Oil is good for you! Image: Getty.

Since the start of this year, major players within the fossil fuel industry – “big oil” – have made some big announcements regarding climate change. BP revealed plans to reduce its greenhouse gas emissions by acquiring additional renewable energy companies. Royal Dutch Shell defended its $1-$2bn green energy annual budget. Even ExxonMobil, until recently relatively dismissive of the basic science behind climate change, included a section dedicated to reducing emissions in its yearly outlook for energy report.

But this idea of a “green” oil company producing “clean” fossil fuels is one that I would call a dangerous myth. Such myths obscure the irreconcilability between burning fossil fuels and environmental protection – yet they continue to be perpetuated to the detriment of our planet.
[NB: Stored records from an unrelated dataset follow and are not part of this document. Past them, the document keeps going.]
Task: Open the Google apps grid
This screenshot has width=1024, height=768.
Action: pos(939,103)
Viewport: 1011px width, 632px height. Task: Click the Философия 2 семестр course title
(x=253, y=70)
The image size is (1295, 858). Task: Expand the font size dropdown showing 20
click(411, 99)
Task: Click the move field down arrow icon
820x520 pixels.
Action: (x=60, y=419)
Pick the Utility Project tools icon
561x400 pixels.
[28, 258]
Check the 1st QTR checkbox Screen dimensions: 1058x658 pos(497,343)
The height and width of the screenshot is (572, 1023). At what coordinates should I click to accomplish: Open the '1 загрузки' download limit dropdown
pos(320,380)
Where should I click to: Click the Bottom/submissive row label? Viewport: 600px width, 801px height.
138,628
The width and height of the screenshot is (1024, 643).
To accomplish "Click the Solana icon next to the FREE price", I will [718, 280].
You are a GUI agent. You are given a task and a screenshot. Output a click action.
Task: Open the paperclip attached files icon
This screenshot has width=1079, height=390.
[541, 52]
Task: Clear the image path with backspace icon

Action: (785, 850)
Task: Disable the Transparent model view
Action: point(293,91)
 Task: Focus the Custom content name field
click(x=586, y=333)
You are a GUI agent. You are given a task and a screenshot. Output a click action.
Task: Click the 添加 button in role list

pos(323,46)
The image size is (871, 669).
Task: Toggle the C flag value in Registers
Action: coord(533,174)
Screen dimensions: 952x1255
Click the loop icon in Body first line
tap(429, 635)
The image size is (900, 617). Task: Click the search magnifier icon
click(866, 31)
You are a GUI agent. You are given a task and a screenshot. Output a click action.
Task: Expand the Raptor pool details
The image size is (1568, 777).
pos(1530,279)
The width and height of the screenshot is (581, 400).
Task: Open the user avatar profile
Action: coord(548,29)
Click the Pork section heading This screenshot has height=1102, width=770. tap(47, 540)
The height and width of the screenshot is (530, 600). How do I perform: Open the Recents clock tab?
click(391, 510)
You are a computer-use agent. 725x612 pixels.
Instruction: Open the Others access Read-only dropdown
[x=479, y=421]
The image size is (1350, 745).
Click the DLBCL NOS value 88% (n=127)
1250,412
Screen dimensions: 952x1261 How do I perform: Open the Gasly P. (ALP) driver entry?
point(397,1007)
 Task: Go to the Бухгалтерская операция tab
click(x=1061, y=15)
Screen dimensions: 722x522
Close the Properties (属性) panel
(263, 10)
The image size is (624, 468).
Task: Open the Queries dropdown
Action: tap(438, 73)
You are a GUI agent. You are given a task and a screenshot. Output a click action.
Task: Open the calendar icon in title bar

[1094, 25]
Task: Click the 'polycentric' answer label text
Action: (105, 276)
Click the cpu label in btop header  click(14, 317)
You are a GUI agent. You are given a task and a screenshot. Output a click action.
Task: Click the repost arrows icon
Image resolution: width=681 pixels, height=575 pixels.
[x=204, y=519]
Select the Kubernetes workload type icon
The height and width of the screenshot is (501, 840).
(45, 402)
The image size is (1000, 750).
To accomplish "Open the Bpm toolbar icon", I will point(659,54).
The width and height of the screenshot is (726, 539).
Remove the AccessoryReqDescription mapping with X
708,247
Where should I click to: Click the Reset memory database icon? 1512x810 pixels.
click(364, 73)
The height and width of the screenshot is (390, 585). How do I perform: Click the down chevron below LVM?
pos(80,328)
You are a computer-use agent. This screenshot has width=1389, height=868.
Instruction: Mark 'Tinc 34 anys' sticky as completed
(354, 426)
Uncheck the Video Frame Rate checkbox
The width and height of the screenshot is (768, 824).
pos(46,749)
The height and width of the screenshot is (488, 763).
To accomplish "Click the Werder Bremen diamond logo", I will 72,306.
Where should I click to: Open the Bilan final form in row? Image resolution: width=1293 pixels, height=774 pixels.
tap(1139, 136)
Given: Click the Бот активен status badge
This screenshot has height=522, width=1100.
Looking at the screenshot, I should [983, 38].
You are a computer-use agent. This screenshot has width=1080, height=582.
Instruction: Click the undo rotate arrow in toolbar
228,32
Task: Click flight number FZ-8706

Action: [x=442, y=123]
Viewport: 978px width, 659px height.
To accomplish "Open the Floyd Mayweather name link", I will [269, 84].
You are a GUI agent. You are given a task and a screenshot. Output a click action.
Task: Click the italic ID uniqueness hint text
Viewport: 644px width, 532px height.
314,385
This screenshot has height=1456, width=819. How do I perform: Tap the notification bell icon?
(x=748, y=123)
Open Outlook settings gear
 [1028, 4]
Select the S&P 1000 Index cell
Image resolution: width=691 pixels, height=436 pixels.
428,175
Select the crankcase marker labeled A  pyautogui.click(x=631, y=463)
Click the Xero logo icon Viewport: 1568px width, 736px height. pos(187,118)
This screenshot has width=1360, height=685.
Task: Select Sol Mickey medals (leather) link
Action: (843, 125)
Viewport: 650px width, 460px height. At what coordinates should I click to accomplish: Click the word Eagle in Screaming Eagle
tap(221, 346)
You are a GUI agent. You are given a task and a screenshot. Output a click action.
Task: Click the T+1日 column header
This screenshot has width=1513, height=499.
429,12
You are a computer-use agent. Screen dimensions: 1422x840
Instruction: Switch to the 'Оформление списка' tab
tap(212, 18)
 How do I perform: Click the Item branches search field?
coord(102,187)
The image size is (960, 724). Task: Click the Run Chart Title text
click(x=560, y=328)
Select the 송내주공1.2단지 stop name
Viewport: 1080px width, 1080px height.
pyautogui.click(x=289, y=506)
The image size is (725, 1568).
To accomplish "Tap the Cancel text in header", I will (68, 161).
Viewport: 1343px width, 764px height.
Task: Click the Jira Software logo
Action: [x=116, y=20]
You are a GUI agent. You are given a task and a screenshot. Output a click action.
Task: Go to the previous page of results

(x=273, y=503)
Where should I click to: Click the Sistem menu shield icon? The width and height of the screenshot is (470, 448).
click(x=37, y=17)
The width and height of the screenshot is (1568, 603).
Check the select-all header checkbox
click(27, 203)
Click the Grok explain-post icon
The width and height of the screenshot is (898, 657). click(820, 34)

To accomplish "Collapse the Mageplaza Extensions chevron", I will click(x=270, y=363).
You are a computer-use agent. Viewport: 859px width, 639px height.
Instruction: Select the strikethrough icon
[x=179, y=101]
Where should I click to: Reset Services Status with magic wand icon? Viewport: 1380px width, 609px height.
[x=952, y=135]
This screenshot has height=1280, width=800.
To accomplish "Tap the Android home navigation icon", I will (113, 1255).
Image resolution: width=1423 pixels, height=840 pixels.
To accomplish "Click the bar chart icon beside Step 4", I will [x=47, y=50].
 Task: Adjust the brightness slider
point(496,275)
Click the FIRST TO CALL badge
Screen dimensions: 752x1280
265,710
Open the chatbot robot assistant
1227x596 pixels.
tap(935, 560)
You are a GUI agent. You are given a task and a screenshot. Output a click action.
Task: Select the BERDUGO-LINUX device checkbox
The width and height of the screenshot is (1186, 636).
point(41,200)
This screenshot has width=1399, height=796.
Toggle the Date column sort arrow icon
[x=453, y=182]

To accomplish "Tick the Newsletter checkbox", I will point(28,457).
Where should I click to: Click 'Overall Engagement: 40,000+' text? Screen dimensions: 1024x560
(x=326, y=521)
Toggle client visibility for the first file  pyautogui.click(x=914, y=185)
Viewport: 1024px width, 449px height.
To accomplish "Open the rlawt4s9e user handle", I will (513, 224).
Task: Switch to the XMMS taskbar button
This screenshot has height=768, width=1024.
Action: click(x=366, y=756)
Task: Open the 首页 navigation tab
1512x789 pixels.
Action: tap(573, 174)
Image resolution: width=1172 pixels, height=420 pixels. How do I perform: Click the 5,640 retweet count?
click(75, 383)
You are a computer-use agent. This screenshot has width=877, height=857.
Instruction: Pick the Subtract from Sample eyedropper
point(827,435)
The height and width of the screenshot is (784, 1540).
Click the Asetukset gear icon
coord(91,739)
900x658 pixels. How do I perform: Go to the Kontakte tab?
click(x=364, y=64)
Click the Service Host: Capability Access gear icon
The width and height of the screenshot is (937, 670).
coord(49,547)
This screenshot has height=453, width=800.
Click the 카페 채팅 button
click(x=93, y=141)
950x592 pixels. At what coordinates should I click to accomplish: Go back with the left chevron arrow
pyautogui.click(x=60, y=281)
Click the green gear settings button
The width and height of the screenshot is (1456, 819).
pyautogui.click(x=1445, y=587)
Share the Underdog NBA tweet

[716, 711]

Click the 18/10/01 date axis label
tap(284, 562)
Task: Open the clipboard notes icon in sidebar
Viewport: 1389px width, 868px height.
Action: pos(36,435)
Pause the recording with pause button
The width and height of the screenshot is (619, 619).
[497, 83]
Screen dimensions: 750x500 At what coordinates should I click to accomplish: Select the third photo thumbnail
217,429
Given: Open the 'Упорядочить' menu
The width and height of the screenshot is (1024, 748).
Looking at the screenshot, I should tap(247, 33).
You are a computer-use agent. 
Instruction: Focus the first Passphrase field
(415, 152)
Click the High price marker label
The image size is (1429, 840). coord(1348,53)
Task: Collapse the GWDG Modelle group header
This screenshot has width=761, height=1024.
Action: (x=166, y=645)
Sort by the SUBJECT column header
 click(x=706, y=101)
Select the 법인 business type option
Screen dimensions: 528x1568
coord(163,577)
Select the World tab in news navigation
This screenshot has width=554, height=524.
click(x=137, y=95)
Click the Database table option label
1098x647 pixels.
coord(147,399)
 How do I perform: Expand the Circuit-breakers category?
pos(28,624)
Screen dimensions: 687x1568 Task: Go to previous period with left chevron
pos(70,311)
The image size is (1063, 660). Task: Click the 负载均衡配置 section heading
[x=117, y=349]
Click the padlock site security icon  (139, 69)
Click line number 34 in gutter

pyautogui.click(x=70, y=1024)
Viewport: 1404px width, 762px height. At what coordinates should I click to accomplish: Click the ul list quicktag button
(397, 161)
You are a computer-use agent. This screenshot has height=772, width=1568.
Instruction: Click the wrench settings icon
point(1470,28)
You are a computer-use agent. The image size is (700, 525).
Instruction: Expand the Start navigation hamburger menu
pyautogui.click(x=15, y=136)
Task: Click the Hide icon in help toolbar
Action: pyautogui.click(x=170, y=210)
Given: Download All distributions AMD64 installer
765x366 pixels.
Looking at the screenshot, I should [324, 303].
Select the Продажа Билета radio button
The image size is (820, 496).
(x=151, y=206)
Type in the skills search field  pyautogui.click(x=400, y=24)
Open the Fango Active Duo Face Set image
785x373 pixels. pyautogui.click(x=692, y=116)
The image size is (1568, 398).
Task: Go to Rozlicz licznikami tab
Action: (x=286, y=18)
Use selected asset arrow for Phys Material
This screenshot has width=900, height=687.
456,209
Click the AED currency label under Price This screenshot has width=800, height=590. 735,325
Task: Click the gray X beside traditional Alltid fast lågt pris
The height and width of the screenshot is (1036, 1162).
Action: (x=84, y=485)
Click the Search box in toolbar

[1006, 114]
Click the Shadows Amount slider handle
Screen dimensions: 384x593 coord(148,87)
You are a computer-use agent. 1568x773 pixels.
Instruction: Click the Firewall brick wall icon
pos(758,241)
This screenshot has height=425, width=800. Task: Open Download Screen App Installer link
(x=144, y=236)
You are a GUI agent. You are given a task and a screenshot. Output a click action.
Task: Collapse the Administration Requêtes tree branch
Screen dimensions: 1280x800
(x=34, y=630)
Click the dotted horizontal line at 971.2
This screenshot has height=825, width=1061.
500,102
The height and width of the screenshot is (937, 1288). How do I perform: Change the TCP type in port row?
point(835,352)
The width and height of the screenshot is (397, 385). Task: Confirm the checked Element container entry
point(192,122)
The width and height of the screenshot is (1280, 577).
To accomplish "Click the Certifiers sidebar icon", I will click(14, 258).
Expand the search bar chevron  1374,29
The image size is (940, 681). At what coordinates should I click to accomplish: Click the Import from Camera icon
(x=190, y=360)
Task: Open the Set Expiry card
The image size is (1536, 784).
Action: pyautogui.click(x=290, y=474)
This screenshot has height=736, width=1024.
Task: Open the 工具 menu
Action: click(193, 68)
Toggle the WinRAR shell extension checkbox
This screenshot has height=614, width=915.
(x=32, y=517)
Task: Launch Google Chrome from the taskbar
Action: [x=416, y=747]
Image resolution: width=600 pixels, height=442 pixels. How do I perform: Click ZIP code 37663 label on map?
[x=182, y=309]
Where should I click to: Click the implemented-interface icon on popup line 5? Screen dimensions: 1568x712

Myth 1: Climate change can be solved with the same thinking that created it

Measures put in place now to address climate change must be sustainable in the long run. A hasty, sticking plaster approach based on quick fixes and repurposed ideas will not suffice.

Yet this is precisely what some fossil fuel companies intend to do. To address climate change, major oil and gas companies are mostly doing what they have historically excelled at – more technology, more efficiency, and producing more fossil fuels.

But like the irresponsible gambler that cannot stop doubling down during a losing streak, the industry’s bet on more, more, more only means more ecological destruction. Irrespective of how efficient fossil fuel production becomes, that the industry’s core product can be 100 per cent environmentally sustainable is an illusion.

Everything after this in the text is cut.